Next my most recent litter, the babies were born on day 24 about midday and there was 6 of them. Mum was a nice long good sized doe (the best of the litter above) and dad was a similar long good sized buck, both breeder rats. Mum was about 11 months when we bred from her, in the prime of her life and perfect health (dad was older but still wonderfully fit and young looking) and didn’t get much extras food wise. The babies were chunky with some pigment already on them (well on the dark ones, I had 2 topazs in the litter) and grew at a nice rate. Their eyes started opening about day 11-12, they hit their adult coat about 5 weeks old. They couldn’t have tonnes of food but were never as chubby and fat as their aunties got. 

At the same time as the litter above (well a week later) another of the team’s does had babies, she was about a month younger but not much in it and went to the same dad. She had 14 babies in her litter born on day 22, 2 days earlier than my litter. It showed, the babies had no pigment on them for a couple of days and were always a bit behind my litter both in terms of growth rate and weight. I have a boy from each of these litters with me now and the boy from this litter is now my biggest boy, he overtook the lad from my litter at around 8 months old.

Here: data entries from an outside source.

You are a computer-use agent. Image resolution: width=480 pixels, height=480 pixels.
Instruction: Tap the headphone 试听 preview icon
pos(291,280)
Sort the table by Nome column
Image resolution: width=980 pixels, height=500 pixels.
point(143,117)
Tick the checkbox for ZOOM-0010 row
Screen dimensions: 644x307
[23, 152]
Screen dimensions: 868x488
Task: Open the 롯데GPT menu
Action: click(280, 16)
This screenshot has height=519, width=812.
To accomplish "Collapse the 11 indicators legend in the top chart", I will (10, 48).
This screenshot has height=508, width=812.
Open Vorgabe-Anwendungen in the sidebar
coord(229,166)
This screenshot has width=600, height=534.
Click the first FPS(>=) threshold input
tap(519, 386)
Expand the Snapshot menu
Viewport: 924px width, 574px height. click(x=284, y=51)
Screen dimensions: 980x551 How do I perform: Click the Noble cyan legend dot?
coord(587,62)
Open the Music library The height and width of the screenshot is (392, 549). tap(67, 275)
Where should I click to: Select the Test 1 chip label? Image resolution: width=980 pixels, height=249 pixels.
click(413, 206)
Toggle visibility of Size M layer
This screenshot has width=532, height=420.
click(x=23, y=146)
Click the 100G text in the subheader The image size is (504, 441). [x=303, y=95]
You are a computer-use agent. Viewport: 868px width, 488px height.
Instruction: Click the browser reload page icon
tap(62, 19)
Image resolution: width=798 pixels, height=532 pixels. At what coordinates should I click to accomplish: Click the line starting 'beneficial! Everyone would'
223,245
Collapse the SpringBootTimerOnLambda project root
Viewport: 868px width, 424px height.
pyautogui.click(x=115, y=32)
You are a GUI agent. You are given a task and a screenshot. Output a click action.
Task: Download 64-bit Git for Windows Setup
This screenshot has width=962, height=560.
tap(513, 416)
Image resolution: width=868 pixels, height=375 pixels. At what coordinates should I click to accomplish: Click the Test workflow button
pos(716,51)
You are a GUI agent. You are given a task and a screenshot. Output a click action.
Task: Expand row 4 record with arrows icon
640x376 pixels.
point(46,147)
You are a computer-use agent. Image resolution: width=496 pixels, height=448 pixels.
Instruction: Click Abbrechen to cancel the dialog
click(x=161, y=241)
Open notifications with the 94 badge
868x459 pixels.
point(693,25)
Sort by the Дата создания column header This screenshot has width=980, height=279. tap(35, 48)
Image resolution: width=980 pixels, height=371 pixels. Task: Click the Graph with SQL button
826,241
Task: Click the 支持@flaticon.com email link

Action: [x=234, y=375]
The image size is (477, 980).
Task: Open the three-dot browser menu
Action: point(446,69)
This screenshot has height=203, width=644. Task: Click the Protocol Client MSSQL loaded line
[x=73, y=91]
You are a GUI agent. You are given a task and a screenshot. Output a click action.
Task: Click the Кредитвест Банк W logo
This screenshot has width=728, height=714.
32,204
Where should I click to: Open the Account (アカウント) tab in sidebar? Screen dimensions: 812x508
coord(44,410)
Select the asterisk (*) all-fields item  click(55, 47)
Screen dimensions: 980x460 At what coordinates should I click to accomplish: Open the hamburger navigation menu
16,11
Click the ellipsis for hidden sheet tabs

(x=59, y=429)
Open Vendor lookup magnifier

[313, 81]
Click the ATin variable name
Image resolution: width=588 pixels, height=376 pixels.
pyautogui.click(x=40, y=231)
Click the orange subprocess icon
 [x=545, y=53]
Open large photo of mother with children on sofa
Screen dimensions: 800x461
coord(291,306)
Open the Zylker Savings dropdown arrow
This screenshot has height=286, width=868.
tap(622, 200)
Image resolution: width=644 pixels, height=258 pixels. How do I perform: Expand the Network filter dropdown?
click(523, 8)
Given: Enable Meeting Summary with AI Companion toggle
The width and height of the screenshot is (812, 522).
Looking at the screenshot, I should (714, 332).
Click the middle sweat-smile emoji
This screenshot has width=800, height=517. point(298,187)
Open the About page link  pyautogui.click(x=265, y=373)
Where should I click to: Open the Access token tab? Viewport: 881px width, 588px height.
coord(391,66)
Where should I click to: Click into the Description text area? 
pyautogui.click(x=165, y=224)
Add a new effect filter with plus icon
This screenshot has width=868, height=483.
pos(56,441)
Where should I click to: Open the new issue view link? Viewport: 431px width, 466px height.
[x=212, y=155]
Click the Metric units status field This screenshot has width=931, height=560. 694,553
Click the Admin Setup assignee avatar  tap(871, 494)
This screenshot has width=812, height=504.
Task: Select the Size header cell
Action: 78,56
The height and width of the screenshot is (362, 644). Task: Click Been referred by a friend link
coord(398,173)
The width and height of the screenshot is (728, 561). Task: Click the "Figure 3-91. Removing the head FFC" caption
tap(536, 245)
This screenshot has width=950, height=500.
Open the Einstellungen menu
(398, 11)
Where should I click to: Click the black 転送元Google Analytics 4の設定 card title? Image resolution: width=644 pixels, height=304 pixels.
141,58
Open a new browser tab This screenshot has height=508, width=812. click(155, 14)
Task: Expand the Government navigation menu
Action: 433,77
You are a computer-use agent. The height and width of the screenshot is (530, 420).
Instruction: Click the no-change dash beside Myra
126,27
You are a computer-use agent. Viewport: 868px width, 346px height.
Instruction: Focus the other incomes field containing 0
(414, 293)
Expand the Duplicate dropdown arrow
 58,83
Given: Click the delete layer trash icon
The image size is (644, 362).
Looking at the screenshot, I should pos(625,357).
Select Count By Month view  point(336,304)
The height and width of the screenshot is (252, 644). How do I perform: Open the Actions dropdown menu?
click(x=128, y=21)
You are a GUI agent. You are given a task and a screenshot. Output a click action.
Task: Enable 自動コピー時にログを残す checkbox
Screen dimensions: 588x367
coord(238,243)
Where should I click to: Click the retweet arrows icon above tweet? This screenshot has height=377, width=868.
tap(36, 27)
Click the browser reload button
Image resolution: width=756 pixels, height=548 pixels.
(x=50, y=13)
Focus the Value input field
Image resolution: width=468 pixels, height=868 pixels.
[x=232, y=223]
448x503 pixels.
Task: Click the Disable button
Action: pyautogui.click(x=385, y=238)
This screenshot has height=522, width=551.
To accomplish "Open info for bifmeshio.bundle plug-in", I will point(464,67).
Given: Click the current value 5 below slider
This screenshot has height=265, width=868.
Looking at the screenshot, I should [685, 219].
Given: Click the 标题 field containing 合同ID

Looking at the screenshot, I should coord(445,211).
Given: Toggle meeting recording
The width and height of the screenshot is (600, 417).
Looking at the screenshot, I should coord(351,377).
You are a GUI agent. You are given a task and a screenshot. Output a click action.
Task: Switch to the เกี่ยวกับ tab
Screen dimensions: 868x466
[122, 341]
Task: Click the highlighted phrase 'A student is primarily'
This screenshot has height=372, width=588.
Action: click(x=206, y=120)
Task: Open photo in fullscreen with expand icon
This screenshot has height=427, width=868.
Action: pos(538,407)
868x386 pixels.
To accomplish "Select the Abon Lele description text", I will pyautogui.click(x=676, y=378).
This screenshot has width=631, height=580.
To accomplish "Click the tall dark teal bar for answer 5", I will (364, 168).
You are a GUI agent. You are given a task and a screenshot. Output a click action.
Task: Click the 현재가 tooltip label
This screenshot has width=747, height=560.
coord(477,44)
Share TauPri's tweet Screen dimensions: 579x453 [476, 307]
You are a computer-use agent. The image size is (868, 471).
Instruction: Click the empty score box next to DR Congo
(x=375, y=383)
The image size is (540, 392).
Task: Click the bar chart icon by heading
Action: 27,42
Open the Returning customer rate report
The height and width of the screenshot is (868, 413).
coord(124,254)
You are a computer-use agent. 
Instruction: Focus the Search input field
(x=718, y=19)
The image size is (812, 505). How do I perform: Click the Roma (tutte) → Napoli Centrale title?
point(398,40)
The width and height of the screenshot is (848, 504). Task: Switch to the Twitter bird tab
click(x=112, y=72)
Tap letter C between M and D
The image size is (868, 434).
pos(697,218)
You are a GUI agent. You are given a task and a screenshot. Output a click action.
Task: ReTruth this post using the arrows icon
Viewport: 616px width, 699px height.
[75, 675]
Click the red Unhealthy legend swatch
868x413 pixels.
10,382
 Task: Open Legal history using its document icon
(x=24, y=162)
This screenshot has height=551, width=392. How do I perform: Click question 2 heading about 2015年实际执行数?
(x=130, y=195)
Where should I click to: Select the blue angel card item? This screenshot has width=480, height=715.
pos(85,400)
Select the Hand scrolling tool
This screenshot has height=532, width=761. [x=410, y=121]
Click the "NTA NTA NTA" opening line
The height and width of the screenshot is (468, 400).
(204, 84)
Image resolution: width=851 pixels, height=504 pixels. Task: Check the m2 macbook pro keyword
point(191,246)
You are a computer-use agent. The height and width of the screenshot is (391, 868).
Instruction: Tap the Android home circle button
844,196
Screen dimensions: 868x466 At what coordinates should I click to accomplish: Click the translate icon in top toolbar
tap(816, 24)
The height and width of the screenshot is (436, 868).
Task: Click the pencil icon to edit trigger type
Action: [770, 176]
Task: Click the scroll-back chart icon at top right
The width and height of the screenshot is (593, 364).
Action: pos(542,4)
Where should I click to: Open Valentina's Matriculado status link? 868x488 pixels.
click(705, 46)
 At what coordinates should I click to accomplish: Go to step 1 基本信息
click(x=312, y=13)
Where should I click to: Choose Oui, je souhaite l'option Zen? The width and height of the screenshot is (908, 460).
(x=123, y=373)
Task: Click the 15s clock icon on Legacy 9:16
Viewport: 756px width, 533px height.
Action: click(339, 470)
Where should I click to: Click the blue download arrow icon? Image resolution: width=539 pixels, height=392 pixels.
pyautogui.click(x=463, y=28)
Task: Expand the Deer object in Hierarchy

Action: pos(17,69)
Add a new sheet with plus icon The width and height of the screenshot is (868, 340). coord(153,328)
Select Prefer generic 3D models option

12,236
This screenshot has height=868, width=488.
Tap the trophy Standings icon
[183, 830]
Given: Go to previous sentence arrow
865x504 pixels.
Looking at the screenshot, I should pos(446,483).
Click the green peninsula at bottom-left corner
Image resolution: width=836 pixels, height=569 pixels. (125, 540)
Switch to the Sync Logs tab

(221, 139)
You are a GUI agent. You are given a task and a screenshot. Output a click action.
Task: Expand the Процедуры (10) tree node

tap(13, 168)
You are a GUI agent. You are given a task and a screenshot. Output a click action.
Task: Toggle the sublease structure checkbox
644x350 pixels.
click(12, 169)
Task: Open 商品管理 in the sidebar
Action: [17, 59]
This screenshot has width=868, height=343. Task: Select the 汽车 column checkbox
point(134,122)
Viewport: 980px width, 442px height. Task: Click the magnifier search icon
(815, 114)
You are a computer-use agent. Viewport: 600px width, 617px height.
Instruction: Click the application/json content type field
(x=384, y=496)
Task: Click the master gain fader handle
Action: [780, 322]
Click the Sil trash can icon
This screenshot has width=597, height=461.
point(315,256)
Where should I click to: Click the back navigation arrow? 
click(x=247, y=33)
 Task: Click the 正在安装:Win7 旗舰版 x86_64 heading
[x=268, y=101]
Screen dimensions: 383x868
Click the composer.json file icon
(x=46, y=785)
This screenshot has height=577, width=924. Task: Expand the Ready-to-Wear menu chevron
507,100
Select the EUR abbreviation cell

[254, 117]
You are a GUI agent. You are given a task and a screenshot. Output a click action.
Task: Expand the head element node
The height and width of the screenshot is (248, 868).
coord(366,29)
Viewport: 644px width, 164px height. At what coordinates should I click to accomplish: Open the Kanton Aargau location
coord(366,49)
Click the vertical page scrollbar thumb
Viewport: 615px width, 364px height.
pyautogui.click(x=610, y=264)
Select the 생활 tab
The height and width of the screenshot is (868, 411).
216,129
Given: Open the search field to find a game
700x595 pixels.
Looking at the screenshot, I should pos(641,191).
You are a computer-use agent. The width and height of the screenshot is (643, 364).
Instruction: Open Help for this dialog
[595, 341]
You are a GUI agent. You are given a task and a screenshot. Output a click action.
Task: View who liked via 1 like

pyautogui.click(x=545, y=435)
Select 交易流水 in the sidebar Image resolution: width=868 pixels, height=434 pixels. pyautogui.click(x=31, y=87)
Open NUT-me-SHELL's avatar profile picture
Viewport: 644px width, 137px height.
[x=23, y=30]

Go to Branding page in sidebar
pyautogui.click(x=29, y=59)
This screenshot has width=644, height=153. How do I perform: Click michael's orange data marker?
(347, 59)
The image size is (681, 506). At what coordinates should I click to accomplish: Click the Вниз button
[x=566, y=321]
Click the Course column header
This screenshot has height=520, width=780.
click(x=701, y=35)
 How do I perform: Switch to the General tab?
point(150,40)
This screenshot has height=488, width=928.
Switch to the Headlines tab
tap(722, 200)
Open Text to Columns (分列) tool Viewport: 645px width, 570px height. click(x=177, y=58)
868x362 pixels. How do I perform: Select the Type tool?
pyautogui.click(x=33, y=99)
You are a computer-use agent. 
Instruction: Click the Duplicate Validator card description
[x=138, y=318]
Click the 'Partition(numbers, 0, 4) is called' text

Your mum was a really young lady, before coming to you she was probably on a rubbish diet that contained adult amounts of protein, not the amounts she needed herself to grow. Dad was much the same. She had a big litter for such a young lady which puts a lot of strain on her as she has to provide nutrition for herself as well as her 13 little ones. Even with extra help from you it’s a big ask for a young doe. We don’t know what day the babies were born on but they may have been born a few days earlier than average too. Essentially that means the babies being a little behind is normal, as long as they are substantial and have a nice solid feel to them (featherweight or skinny babies should worry you, unless they hit that age just before they grow into their adult coats where they hit a massive growth spurt and look awful for about a week, they get all leggy and there fur looks rubbish as they shoot up faster than they can take in nutrition). 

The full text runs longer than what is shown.